On July 22, 2008, the Texas State Securities Board announced that it may suspend the licenses of some or all of UBS's Texas-licensed brokers who sold auction-rate securities ("ARS") to brokerage customers, until their customers have the ability to liquidate the ARS in their accounts at par. A hearing is scheduled for September. One would have to imagine that Texas's non-nonsense approach will be effective. It will be interesting to see whether Texas takes the same approach with the other major broker-dealers.
Posted by Paul Malmfeldt on August 5, 2008.
Update: On August 11, 2008, UBS reached a settlement with Massachusetts, New York, and Texas.

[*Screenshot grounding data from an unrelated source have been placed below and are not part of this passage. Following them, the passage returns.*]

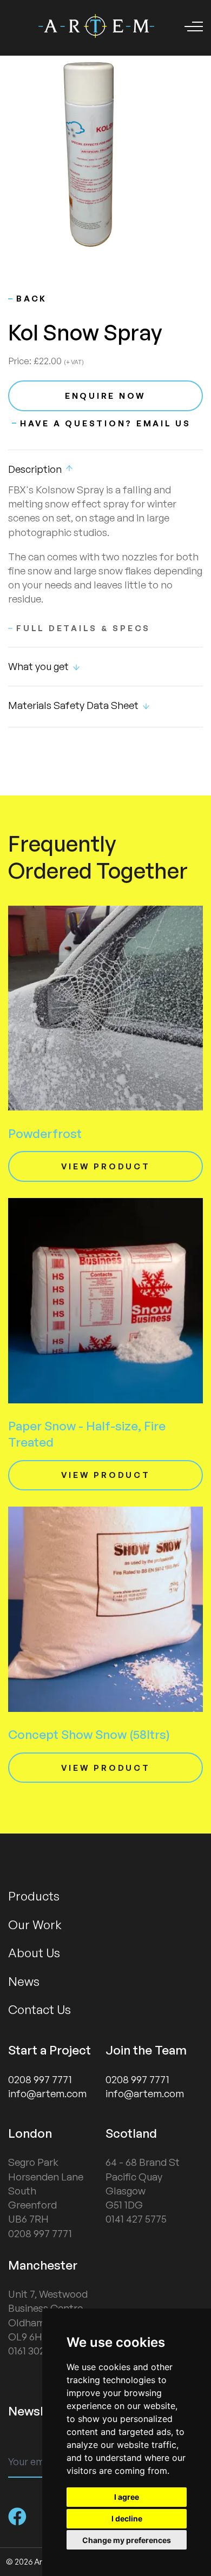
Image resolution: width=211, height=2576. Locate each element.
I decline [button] (126, 2518)
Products (34, 1895)
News (23, 1981)
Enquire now (105, 396)
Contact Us (39, 2009)
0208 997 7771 (40, 2079)
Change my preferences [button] (126, 2540)
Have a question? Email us (105, 423)
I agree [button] (126, 2496)
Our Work (35, 1924)
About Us (34, 1952)
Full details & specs (83, 628)
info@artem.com (47, 2093)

From the Texas State Securities Board press release:
Under the terms of the settlement, UBS will buy back, no later than October 31, 2008, all illiquid auction rate securities from all UBS retail customers, including charities, who have less than $1 million on deposit. In addition, no later than January 2, 2009, UBS will buy back all illiquid auction rate securities from all other UBS retail customers, charities, and small to mid-sized businesses. These customers, who number approximately 40,000 nationwide, have been unable to sell their securities since February 13, 2008.
UBS will also:
- Fully reimburse all retail investors who sold their auction rate securities at a discount after the market failed in February 2008;
- Consent to a special, public arbitration procedure to resolve claims of consequential damages suffered by retail investors as a result of not being able to access their funds, in which UBS will not contest its liability for the illiquidity of the auction rate securities and in which UBS will pay all forum fees;
- Undertake to expeditiously provide liquidity solutions to all other institutional investors, with regular progress reports and subject to an outside deadline of June 30, 2010; and
- Reimburse all refinancing fees to municipal issuers who issued auction rate securities through UBS since August 1, 2007, and who refinanced those securities after the market failed.
As part of the settlement, UBS will pay the State of New York a civil penalty in the amount of $75 million. UBS will also pay a separate civil penalty of $75 million to the other states collectively.